Taipei, May 4 (CNA) National Taiwan University (NTU) and three of France's top research institutes have teamed up to develop intelligent robots over the next five years, university officials said Friday.
NTU President Lee Si-chen announced the plan at the inauguration ceremony for an international center for intelligent robotics and automation research, which was established by the two sides at the Taipei-based university.
Explaining the reasons for setting up the center, Lee said universities should aim "not only to produce papers, but also to solve social problems" and cooperate with industries to carry out their creative ideas.
The establishment of the center not only heralds a more integrated academic cooperation between Taiwan and the European Union, but also closer ties between universities and industries, Lee added at the event that was attended by Vice President Vincent Siew.
The five-year project will be funded by NTU, Taiwan's National Science Council, the French National Center for Scientific Research, the French National Institute for Research in Computer Science and Control, and Universite Pierre et Marie Curie.
Twenty five companies and local research institutes have also signed agreements to cooperate with the center to develop intelligent robots, and NTU hopes to expand the number to 50 by the end of the year, said project director Luo Ren-chuan.
The project will focus on developing the various technologies required to build intelligent robots for manufacturing, medical care and services needs, Luo said.
He said robots can also be used to perform highly dangerous or dirty jobs.
He said the technologies will aim to strengthen the perceptive, cognitive, learning, adaptive, control and planning abilities of robots, as well as their ability to interact with human beings.
Luo added that he hopes Taiwan can become an important center in the world for the design, making and use of intelligent robots by 2020.
"It's really a major event. We are taking the relationship between France and Taiwan a big step forward," said Olivier Richard, director of the Bureau Francais de Taipei.
"I hope this example will be followed not only for the sake of the advancement of human knowledge, but also to show that common laboratories between Taiwan and France, Taiwan and Europe are possible, feasible and also desirable," said Richard.

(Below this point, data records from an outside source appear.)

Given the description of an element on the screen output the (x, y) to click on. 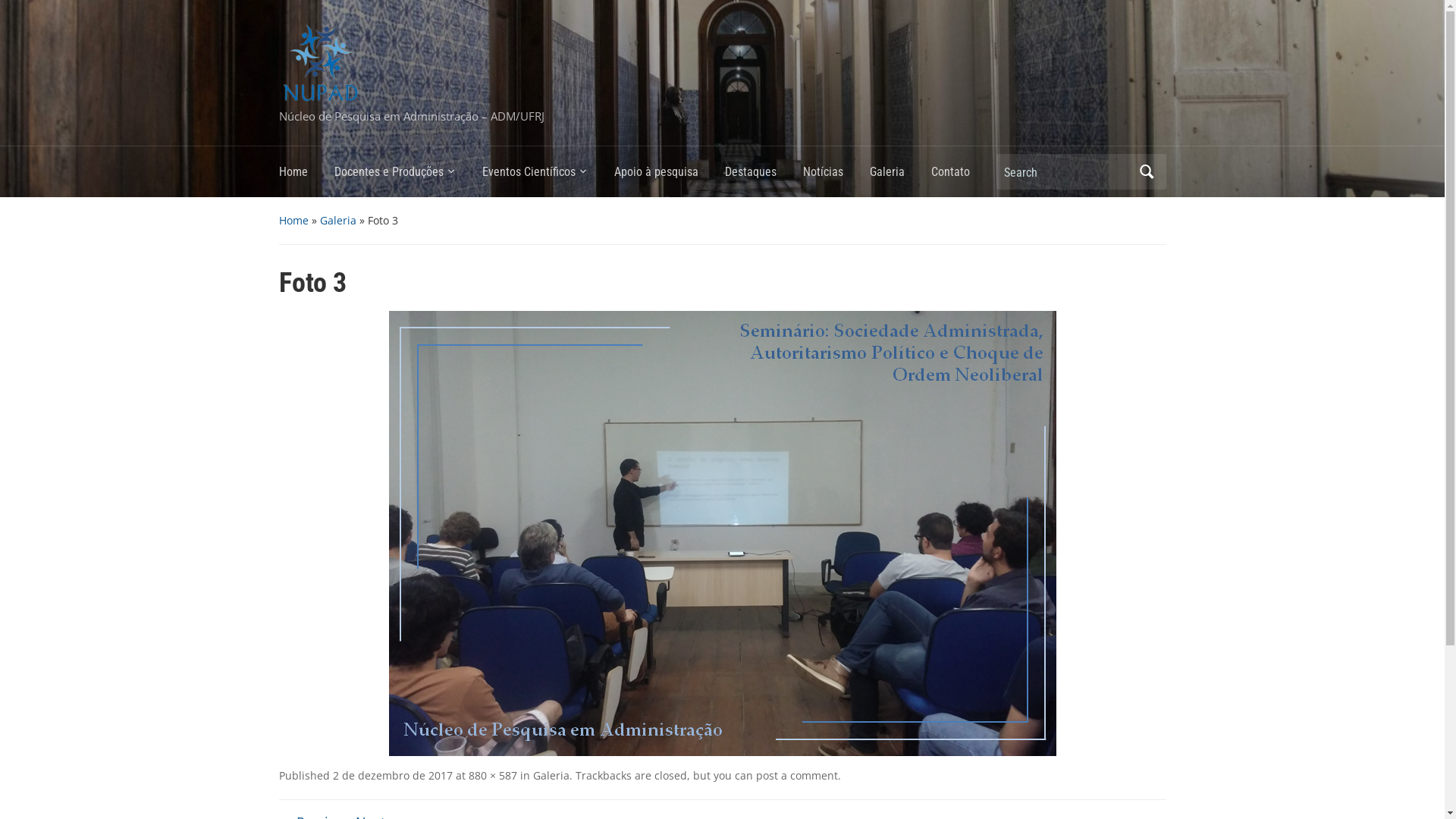
Search Element type: text (1146, 171)
post a comment Element type: text (796, 775)
Galeria Element type: text (338, 220)
Galeria Element type: text (899, 175)
Destaques Element type: text (763, 175)
Contato Element type: text (963, 175)
Galeria Element type: text (550, 775)
Home Element type: text (306, 175)
Foto 3 Element type: hover (721, 532)
Home Element type: text (293, 220)
Given the description of an element on the screen output the (x, y) to click on. 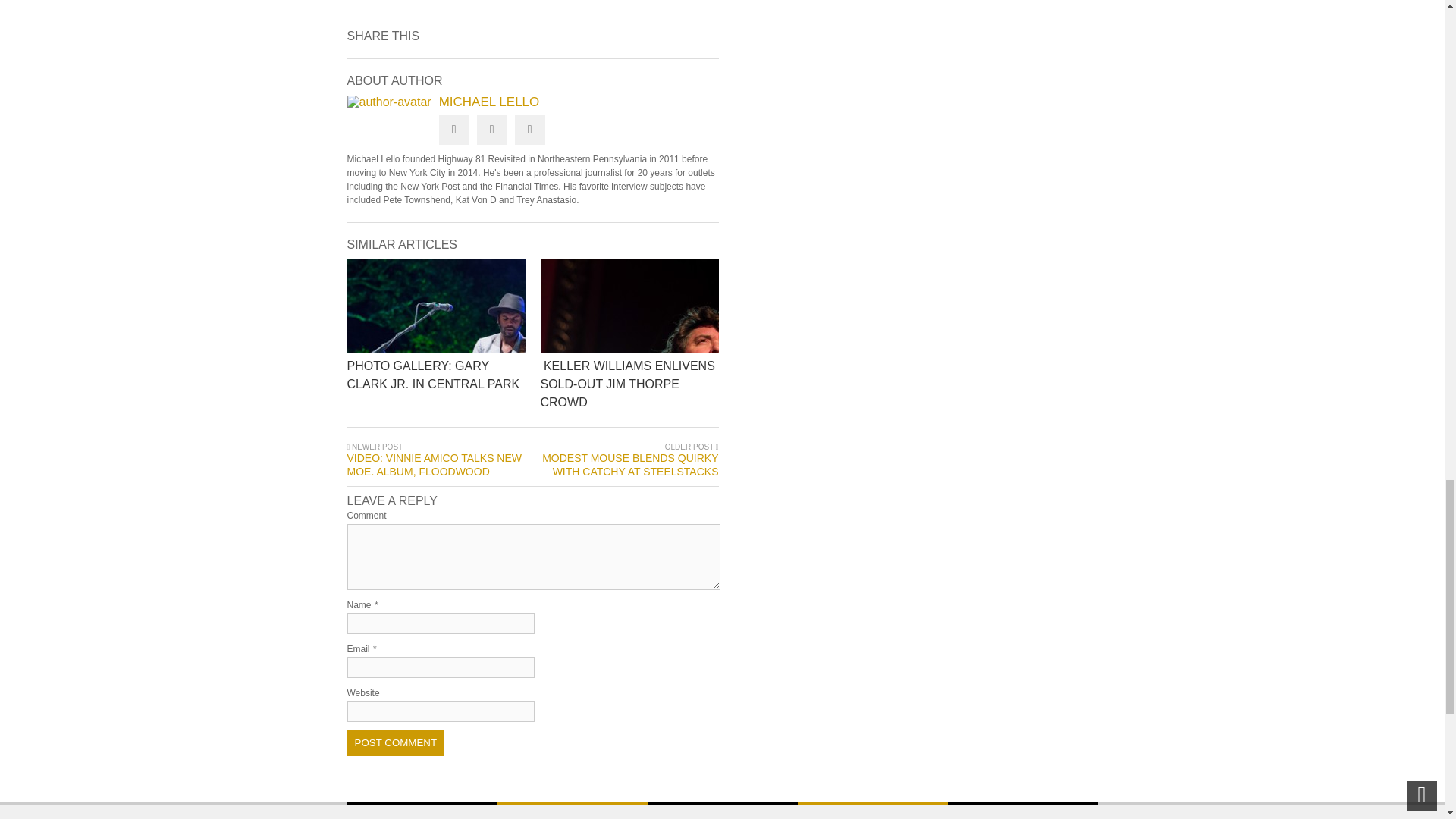
Click to read (436, 305)
Posted byMichael Lello  (388, 101)
PHOTO GALLERY: GARY CLARK JR. IN CENTRAL PARK (536, 385)
Google Plus (529, 129)
Twitter (453, 129)
Posted by Michael Lello (533, 101)
Post Comment (396, 742)
Facebook (491, 129)
Given the description of an element on the screen output the (x, y) to click on. 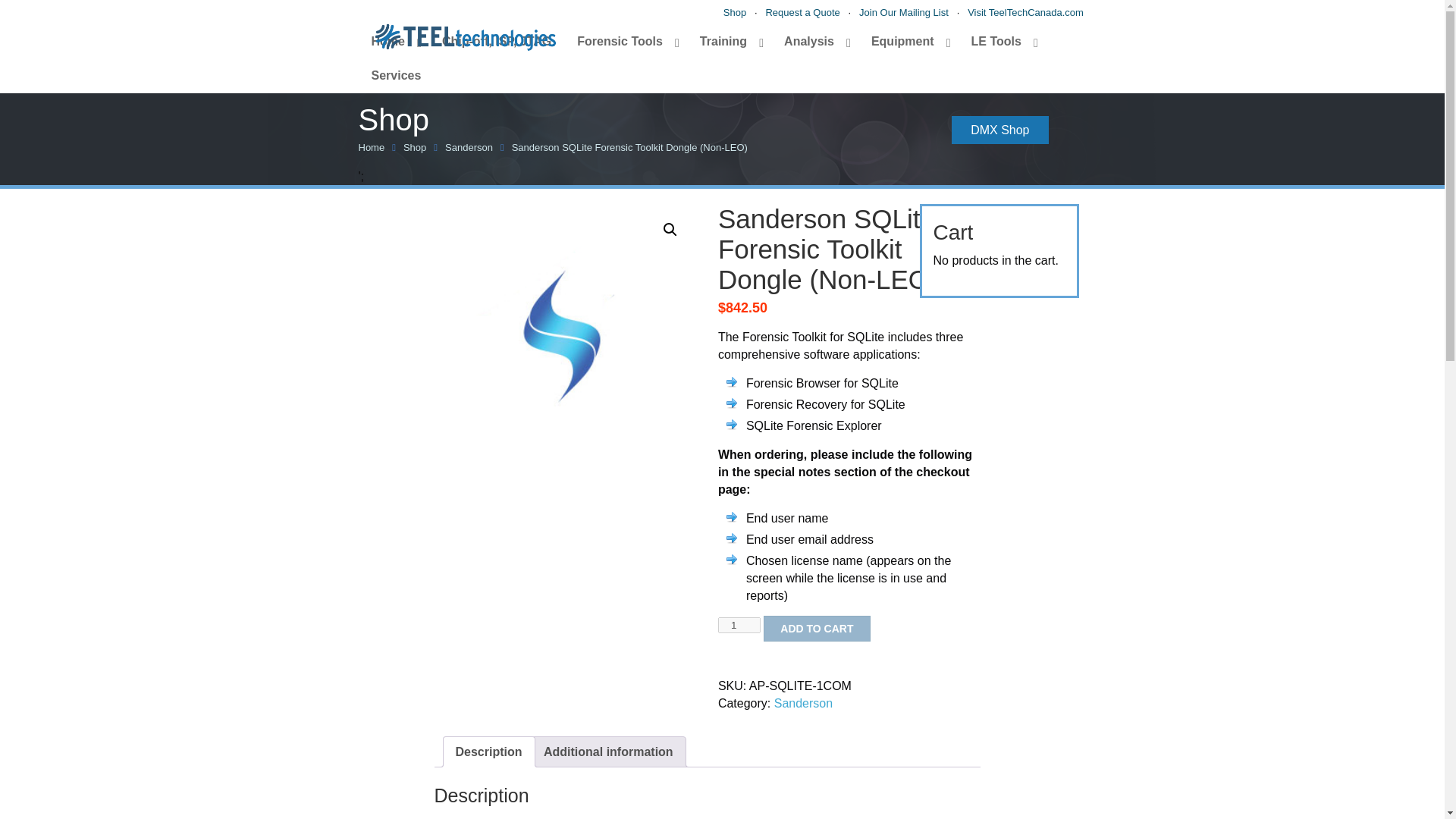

Raja Chatila, deputy director of the Institute for Information Sciences and Technologies under the French National Center for Scientific Research, said he is optimistic about the future development of the center.
Through the cooperation, Chatila said that he believes "this center will soon become one of the world's major centers for robotics," aiming toward novel scientific research and application.
Meanwhile, Vice President Vincent Siew said the establishment of the center is not only good news for NTU, but also for Taiwanese companies.
He said Taiwanese firms will have to upgrade their technologies if they wish to transform, therefore robotics and automation technologies could be important to these companies in the future.